Collected data:
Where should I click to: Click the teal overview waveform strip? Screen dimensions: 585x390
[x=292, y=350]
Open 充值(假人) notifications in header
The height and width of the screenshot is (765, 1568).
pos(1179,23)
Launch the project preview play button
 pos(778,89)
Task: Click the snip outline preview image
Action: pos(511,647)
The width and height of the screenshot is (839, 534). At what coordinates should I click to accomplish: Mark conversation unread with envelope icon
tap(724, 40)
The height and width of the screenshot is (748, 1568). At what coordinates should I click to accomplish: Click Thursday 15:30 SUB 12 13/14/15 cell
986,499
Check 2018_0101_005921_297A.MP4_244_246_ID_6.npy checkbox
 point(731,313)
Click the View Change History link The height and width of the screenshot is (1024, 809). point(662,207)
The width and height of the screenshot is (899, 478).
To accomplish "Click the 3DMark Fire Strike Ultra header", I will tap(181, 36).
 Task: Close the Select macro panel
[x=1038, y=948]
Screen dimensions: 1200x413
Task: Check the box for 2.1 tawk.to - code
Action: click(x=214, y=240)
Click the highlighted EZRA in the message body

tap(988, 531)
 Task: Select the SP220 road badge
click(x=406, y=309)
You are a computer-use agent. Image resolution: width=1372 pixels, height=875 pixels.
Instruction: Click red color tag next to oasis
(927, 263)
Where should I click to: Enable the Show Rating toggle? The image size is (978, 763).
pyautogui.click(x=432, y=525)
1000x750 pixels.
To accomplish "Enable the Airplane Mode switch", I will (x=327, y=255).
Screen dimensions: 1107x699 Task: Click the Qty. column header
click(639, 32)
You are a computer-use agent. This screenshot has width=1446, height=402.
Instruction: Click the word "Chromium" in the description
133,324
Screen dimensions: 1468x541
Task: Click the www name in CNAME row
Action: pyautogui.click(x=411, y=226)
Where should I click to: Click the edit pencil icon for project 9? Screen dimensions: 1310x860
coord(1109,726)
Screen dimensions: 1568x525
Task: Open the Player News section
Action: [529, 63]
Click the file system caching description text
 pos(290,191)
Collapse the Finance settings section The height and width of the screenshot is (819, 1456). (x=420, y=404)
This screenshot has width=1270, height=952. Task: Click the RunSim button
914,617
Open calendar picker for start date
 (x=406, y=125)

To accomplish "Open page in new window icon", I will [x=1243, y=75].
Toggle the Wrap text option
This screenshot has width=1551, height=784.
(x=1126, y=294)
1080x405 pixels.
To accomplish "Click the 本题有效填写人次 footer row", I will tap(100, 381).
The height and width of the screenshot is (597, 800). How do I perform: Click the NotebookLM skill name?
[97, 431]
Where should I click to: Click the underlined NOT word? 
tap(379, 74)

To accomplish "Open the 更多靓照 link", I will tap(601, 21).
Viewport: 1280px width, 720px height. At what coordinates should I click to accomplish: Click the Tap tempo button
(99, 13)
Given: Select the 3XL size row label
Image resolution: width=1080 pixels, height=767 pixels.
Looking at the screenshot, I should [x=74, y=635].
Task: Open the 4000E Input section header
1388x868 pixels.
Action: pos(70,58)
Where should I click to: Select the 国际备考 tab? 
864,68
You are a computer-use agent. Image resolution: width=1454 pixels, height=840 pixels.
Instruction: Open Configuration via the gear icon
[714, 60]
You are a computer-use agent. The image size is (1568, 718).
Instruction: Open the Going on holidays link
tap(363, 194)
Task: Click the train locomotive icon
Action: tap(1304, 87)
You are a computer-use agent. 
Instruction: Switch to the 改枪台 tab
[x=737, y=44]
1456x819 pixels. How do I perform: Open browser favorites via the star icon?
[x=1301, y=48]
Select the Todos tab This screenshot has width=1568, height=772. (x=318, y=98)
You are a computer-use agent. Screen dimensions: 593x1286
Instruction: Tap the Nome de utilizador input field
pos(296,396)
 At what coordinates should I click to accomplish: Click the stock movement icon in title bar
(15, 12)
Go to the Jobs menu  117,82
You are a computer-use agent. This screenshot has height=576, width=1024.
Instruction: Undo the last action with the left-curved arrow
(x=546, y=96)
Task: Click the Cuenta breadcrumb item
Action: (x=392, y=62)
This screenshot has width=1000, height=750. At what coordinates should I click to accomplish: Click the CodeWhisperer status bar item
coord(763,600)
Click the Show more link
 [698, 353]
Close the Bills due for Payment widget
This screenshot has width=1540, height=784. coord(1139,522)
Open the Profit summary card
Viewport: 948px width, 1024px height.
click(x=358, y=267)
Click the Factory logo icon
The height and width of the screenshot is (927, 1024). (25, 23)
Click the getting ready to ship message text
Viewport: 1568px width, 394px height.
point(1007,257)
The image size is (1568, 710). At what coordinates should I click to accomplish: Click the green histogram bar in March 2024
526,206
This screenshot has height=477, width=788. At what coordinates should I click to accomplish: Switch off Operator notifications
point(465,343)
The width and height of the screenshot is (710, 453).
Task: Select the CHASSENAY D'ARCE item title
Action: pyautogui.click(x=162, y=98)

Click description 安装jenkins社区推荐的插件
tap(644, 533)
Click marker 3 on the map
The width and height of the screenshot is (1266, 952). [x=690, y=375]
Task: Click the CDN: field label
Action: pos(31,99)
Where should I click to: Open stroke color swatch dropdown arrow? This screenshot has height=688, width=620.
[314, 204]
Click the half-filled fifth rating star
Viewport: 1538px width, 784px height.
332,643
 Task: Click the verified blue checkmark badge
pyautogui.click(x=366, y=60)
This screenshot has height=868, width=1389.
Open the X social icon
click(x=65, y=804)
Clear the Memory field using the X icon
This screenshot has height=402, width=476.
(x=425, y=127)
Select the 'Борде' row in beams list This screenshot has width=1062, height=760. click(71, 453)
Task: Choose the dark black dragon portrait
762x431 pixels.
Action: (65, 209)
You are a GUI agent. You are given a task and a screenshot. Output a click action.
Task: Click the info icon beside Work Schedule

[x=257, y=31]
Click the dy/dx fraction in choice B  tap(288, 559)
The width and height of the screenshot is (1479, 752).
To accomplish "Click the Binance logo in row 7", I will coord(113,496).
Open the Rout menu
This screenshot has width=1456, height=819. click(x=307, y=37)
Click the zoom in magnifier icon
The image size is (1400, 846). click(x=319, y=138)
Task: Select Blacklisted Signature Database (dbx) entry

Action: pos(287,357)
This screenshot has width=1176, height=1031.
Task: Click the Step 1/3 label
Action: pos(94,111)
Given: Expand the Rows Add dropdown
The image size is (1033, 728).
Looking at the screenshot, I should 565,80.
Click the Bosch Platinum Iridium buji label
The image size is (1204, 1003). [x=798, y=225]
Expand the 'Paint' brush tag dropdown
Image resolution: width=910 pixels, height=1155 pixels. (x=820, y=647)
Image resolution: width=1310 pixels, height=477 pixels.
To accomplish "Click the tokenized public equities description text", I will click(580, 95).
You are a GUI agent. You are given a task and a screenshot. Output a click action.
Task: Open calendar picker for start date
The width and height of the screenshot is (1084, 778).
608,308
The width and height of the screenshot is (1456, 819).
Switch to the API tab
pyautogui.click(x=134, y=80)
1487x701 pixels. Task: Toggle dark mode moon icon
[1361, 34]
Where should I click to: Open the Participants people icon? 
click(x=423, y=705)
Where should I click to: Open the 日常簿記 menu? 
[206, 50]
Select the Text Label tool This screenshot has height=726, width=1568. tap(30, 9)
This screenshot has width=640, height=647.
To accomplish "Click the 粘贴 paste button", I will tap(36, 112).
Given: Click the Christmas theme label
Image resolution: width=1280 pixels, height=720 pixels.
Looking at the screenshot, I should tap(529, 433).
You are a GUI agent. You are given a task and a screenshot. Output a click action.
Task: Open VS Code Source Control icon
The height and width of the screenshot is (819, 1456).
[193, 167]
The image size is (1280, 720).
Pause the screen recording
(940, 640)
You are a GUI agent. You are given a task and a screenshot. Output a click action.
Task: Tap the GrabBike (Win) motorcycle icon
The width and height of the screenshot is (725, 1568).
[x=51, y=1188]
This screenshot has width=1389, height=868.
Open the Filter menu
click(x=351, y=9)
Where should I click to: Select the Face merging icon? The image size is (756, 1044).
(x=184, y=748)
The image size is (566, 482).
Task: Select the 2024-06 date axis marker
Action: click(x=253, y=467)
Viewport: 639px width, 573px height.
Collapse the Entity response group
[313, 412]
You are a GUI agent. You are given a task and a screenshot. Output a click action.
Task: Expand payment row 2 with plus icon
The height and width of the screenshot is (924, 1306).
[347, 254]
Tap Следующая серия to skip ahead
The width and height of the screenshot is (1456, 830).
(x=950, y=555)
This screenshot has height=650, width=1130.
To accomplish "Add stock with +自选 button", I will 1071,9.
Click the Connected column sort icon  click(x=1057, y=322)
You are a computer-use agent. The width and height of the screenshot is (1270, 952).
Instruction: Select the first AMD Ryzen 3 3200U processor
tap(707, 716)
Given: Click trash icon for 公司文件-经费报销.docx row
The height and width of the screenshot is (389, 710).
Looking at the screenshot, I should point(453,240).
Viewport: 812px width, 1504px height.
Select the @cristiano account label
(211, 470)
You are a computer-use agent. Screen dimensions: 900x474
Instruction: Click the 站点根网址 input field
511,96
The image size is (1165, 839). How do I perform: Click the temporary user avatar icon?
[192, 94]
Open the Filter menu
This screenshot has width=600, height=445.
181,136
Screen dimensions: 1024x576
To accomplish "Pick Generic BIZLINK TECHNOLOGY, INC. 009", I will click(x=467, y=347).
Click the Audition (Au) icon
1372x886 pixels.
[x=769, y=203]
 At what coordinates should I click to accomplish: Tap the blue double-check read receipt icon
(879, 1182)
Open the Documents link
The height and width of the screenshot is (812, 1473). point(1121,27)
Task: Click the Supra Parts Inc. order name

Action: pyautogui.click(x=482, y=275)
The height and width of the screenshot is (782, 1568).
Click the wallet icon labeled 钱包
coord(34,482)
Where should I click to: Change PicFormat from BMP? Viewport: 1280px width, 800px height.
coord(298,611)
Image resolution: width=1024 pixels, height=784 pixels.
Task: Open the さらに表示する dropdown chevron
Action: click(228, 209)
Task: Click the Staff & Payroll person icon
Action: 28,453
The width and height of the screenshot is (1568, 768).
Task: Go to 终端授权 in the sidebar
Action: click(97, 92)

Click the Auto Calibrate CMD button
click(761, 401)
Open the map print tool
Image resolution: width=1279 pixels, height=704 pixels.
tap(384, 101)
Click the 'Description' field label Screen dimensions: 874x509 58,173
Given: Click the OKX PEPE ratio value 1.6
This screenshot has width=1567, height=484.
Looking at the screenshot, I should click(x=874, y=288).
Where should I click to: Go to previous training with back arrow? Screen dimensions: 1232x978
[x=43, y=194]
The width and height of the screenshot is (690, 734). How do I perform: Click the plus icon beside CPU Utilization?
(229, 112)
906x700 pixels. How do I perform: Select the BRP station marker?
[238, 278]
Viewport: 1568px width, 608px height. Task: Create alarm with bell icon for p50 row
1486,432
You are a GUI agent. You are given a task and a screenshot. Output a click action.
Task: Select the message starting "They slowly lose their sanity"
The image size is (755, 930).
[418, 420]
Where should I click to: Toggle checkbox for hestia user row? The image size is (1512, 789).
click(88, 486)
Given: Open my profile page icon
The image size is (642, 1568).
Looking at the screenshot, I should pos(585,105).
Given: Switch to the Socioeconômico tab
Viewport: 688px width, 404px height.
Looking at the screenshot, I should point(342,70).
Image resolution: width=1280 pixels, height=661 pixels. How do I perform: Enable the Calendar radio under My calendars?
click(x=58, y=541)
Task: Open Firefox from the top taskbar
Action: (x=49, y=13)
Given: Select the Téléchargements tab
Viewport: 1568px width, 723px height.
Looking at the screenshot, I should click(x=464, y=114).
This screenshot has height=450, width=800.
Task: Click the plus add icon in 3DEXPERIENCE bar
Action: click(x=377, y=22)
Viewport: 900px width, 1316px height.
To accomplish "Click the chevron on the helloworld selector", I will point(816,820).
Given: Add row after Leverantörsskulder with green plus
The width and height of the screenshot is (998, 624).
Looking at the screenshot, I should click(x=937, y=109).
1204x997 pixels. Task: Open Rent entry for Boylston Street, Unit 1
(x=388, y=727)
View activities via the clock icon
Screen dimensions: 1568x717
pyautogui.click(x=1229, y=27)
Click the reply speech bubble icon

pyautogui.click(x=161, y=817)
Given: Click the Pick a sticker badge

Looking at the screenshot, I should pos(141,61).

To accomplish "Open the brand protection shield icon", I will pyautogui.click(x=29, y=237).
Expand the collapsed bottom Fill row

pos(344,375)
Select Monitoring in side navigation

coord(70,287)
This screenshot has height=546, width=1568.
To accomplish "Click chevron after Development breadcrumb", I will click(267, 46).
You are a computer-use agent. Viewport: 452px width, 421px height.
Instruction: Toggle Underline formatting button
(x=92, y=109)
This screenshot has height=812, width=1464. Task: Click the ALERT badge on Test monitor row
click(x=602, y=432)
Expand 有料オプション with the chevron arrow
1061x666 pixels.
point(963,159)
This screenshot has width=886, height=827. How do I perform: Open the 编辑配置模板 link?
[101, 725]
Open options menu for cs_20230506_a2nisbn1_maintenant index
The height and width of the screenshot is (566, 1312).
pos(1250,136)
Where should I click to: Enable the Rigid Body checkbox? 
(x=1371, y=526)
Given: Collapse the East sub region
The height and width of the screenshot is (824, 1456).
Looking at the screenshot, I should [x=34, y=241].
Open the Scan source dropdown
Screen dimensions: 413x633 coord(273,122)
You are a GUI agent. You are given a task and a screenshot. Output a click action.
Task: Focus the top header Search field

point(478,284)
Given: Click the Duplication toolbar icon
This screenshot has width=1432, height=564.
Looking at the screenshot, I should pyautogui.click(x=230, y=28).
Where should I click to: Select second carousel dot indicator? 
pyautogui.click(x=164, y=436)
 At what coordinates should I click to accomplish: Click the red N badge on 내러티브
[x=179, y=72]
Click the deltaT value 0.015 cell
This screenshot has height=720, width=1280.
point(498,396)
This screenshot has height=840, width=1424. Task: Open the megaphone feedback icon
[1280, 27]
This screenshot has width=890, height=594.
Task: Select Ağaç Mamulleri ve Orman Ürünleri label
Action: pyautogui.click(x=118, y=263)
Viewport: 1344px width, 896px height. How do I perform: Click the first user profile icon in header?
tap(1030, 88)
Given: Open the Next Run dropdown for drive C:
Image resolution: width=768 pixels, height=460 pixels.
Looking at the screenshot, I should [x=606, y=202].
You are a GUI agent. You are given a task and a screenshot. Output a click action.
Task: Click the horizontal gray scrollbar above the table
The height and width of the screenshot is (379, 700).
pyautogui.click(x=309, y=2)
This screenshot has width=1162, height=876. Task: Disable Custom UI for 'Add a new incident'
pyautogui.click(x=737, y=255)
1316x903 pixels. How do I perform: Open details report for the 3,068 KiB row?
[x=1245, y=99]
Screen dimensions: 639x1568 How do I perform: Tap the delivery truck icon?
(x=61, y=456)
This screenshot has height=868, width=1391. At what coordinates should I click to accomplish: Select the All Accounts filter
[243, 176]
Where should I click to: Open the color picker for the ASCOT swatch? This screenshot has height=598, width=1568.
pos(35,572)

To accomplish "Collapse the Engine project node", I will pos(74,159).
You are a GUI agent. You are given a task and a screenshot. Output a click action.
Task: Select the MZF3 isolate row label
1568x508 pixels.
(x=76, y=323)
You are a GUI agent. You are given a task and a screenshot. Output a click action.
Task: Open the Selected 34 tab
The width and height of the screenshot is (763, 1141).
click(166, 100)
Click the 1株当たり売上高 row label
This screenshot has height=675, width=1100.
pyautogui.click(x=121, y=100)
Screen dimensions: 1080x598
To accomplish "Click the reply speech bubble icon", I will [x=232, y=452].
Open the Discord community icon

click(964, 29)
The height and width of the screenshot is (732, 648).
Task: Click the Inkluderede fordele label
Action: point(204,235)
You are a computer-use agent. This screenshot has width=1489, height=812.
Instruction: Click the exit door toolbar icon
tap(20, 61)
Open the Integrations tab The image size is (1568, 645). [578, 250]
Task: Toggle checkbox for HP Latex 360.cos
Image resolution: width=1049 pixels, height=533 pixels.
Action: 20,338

[Written task] Rewrite the records, requests included, beginning at the line that contains "Viewport: 900px width, 1316px height." and stopping after the line that contains "I will point(816,820).". Add -110 to every coordinate in the answers.

[Output of the task]
Viewport: 900px width, 1316px height.
To accomplish "Click the chevron on the helloworld selector", I will point(706,710).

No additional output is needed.